Interestingly, in the present study, the mean number of IELs in patients diagnosed with CC was 28.6–33.5/100 epithelial cells in the surface epithelium, which was almost as high as what was seen in LC with mean numbers of 30.8–36.3/100 epithelial cells. This partly contrasts with previous literature saying that the number of IELs in CC may be elevated, but not to the same extent as in LC [6, 12]. Although the mean number of IELs was higher in LC compared with CC in this study, most of the patients with a final diagnosis of CC fulfilled the histological criteria of LC also. This implicates an overlap between the two subtypes, which has also been reported previously [16]. Opposite to this, the mean thickness of the collagenous band in patients with LC was not higher than 3.9 μm, which is in the normal range. This seems reasonable and a result of the inclusion criteria since a thickened collagenous band should lead to classify the case as CC. However, a high proportion of LC did also meet the criteria of CCi.

From a clinical point of view, discriminating between CC and LC is of minor importance, as the symptoms and treatment are identical [1, 15]. Distinguishing between the subtypes is of higher relevance for the pathologist since the differential diagnoses are quite different. In relation to CC, it is important to consider ischemia, mucosa prolapse, amyloid colitis, and radiation damage, while for LC, the most common differential diagnoses are resolving infections, drug-induced changes, and IBD [5, 6]. However, our results also confirm that different forms of MC may be present at different sites at the same time in the colon in accordance with what has been described previously [6, 16].

A limitation of the present study may be that the biopsies originate from three different clinical trials with a different central pathologist assessing the biopsies in each of the trials which might have led to differences in the histological examination and interpretation. However, previous studies have shown a good reproducibility of MC among pathologists [34, 35]. Therefore, we assume this did not influence the results noticeably. In the optimal scenario, we would have had biopsies from all five segments from all patients. Still, the mean number of 3.6 of represented segments is high, with biopsies being available from all segments from 40% of the patients, and the results from this subgroup did not differ from the overall.

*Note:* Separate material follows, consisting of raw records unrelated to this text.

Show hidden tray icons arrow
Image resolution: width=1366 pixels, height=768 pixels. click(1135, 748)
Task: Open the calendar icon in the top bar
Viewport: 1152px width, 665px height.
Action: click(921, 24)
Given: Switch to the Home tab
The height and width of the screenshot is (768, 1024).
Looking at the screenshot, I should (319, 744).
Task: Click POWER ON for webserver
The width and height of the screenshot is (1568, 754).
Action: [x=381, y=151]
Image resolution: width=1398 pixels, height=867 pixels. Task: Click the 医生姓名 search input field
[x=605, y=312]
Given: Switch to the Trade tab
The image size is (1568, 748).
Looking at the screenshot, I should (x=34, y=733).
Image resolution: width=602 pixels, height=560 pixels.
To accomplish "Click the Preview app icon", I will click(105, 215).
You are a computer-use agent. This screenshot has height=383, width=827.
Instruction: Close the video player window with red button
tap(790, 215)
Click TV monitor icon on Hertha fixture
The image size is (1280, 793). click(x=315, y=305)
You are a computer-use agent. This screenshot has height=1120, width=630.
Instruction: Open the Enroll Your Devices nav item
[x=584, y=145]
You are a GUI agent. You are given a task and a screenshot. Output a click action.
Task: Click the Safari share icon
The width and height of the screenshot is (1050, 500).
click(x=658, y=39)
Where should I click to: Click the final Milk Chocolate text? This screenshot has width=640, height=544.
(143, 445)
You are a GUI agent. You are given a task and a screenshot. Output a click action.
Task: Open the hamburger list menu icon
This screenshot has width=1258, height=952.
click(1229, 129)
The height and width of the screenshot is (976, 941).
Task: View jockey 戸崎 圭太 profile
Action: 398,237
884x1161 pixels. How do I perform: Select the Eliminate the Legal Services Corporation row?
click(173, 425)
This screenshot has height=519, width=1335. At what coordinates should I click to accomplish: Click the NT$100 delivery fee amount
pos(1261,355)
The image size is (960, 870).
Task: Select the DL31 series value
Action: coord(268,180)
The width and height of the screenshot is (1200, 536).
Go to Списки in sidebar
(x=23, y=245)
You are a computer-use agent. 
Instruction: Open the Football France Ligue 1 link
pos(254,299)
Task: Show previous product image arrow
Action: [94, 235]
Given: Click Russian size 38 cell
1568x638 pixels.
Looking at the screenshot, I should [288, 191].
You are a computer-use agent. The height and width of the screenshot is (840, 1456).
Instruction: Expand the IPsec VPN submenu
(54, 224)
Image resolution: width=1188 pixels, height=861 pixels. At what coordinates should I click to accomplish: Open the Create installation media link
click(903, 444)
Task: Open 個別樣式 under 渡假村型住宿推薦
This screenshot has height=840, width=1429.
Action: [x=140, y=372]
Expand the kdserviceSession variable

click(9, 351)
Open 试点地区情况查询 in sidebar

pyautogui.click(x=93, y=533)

Left-sided biopsies of the colon seem to be diagnostic for the specific subtype of MC in > 90% of the patients. Furthermore, a sigmoidoscopy without including biopsies from the descending colon will miss the specific subtype in 7.3% and 18.8% of the patients with LC and CC. In the clinical setting, full colonoscopy is required to exclude IBD and malignancy, but biopsies from all segments in a macroscopic normal bowel appear to be unnecessary. Because of the consistent observation in the literature and in the present study of more pronounced inflammatory changes in the proximal vs. distal colon, European guidelines on clinical management of MC recommend to obtain biopsies at least from the right and left colon, rectum excluded [2]. In situations with e.g., patients recently having a full colonoscopy or in high-risk patients, a colonoscopy to the left colonic flexure is sufficient to detect MC.

The number of biopsies needed to diagnose or exclude MC is still not clarified. Previous guidelines suggest a minimum of eight biopsies from different segments [13, 14], which others have recently proposed to reduce [23, 36]. In the present study, the biopsies were not assessed individually, but as an overall assessment for each segment and therefore our data do not contribute to clarify this issue.

Conclusion

The results of our study based on colonic biopsies from a European cohort of prospectively included and clinically well-described patients show that, although the severity of the histological changes in MC differs in the segments of the colon, the minimum criteria required for the diagnosis are present in random biopsies in all segments, excluding the rectum. The findings suggest that MC is more uniformly distributed than previously described and resembles a pancolitis with a gradient of inflammation from the proximal to the distal colon. We suggest reducing the number of segments to include only biopsies from the right and left side of the colon.